The most important thing to note is the forecast of increased losses next year, suggesting all may not be well at AquaBounty Technologies. Regrettably, they also downgraded their revenue estimates, but the latest forecasts still imply the business will grow faster than the wider industry. The consensus price target held steady at US$4.50, with the latest estimates not enough to have an impact on their price targets.

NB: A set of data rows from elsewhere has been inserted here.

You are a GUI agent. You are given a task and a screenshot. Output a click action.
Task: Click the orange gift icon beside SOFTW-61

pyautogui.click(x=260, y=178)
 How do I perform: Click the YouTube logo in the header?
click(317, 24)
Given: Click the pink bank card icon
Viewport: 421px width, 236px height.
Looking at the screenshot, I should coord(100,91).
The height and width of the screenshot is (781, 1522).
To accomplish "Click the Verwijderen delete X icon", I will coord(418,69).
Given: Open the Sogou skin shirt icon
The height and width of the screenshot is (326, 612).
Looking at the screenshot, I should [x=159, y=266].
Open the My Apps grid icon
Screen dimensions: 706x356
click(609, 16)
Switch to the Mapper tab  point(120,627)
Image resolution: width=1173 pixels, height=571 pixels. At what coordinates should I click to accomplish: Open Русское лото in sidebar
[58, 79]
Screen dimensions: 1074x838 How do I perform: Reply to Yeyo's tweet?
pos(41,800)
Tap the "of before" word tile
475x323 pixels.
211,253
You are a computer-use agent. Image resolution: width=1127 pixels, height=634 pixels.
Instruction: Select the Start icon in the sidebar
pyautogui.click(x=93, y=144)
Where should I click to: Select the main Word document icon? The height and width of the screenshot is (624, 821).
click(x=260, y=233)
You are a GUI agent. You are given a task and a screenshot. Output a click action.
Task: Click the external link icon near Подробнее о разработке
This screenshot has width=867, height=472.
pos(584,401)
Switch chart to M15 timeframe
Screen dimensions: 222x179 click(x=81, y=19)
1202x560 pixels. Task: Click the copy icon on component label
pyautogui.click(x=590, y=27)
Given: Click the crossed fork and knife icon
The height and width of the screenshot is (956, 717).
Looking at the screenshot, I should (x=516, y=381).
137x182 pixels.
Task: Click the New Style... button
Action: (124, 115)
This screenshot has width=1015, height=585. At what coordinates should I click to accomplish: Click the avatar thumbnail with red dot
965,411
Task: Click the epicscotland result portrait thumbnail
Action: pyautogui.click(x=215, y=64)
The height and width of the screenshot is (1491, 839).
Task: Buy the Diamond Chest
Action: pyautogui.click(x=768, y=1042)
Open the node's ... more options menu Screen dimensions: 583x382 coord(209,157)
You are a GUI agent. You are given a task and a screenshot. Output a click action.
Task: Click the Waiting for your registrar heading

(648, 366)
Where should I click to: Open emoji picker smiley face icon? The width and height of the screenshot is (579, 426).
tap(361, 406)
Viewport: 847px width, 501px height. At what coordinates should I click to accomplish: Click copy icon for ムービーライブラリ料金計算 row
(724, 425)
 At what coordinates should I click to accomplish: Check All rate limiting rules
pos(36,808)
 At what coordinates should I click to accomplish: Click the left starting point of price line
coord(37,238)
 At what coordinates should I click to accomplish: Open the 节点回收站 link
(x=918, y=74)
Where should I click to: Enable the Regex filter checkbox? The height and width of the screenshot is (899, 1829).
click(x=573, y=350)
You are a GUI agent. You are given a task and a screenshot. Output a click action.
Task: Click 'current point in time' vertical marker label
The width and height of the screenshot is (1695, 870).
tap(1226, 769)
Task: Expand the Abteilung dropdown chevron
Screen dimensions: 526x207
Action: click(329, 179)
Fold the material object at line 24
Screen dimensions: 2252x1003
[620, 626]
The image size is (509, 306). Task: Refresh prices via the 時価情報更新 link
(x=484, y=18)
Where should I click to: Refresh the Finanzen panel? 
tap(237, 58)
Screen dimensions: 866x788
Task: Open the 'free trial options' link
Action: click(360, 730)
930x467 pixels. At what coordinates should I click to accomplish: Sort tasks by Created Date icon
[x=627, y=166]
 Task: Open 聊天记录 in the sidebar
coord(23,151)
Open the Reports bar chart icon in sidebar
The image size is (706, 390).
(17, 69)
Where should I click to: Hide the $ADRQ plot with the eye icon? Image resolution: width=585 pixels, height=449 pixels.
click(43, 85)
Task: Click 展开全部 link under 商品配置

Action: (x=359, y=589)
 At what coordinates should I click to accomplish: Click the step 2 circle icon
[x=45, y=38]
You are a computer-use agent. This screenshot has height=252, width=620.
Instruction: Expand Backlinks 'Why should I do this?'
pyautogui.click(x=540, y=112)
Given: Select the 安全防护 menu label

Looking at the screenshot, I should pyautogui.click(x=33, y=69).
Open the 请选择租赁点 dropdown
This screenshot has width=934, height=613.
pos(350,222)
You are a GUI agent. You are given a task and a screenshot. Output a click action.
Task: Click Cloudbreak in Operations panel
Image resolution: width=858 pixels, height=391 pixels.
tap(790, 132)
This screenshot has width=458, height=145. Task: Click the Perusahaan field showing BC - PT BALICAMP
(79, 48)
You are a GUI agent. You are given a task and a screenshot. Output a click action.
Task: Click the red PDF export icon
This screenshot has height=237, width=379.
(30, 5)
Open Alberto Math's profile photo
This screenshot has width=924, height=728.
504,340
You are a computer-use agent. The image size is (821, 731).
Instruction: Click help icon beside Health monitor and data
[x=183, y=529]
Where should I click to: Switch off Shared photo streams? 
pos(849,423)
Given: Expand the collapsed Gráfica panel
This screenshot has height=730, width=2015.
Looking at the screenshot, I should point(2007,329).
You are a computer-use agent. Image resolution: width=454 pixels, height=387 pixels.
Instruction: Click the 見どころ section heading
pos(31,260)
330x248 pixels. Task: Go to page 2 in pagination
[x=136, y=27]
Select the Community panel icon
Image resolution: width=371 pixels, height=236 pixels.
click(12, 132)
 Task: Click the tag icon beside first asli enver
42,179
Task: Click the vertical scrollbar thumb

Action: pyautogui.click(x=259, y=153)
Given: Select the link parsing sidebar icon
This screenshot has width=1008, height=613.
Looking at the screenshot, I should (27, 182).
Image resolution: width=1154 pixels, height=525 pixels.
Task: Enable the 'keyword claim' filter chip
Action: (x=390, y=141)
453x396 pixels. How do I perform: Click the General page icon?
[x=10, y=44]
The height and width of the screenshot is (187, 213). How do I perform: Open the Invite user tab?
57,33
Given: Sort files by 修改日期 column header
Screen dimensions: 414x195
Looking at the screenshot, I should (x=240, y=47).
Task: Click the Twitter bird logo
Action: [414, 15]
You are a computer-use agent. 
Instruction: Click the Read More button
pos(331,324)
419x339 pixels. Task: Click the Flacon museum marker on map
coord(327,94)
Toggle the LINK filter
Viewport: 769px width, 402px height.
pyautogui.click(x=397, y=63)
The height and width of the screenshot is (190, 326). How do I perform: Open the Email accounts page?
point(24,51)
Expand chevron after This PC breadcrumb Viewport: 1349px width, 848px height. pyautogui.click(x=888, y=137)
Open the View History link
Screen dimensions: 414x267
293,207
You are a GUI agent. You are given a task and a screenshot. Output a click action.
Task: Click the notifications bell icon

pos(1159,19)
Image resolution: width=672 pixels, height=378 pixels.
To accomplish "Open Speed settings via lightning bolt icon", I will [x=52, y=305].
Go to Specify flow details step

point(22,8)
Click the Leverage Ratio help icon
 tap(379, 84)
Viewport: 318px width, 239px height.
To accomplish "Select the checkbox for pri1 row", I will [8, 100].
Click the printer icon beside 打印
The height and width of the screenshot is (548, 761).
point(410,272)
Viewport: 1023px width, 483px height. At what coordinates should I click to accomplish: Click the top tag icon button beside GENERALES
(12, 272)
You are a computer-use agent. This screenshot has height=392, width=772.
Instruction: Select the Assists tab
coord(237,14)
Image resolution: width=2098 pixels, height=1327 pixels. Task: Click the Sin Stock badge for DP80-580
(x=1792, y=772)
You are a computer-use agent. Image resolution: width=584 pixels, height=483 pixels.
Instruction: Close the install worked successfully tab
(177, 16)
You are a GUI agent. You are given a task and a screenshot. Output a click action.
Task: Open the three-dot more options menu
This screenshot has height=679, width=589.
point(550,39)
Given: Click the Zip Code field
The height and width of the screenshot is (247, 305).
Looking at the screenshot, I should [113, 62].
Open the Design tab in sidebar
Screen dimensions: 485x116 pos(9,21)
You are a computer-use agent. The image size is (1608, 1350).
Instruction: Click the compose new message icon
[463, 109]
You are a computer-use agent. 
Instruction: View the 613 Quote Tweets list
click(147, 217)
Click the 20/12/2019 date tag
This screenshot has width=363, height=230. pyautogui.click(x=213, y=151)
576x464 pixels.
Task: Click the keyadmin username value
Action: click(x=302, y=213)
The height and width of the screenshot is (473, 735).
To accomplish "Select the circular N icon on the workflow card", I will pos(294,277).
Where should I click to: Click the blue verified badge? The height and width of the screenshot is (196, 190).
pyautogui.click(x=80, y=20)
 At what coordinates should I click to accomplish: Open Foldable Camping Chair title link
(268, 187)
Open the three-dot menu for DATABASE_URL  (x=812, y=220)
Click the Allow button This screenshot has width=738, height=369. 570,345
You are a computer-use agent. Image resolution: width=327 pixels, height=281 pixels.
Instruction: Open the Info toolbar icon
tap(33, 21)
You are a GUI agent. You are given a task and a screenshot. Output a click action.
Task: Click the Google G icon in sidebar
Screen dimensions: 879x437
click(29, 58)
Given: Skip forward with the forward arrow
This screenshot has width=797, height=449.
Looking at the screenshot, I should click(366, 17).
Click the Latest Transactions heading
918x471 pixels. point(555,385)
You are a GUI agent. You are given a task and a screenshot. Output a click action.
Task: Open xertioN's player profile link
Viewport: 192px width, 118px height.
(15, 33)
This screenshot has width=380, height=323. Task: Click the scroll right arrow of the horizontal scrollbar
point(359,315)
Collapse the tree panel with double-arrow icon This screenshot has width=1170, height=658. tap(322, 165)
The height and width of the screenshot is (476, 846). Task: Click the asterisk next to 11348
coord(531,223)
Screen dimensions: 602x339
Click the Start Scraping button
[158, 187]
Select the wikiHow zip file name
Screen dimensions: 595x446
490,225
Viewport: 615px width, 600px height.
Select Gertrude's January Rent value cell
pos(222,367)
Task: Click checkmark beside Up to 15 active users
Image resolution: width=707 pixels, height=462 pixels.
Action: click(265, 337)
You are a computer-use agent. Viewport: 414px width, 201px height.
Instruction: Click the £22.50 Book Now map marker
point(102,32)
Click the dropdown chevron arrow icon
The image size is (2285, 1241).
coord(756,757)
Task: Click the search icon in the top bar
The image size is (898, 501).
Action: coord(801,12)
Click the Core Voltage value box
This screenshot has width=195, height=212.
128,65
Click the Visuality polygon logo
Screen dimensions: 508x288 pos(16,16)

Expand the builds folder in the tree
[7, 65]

With that in mind, we wouldn't be too quick to come to a conclusion on AquaBounty Technologies. Long-term earnings power is much more important than next year's profits. At Simply Wall St, we have a full range of analyst estimates for AquaBounty Technologies going out to 2022, and you can see them free on our platform here..

You should always think about risks though. Case in point, we've spotted 6 warning signs for AquaBounty Technologies you should be aware of, and 3 of them shouldn't be ignored.

If you spot an error that warrants correction, please contact the editor at editorial-team@simplywallst.com. This article by Simply Wall St is general in nature. It does not constitute a recommendation to buy or sell any stock, and does not take account of your objectives, or your financial situation. Simply Wall St has no position in the stocks mentioned.

We aim to bring you long-term focused research analysis driven by fundamental data. Note that our analysis may not factor in the latest price-sensitive company announcements or qualitative material. Thank you for reading.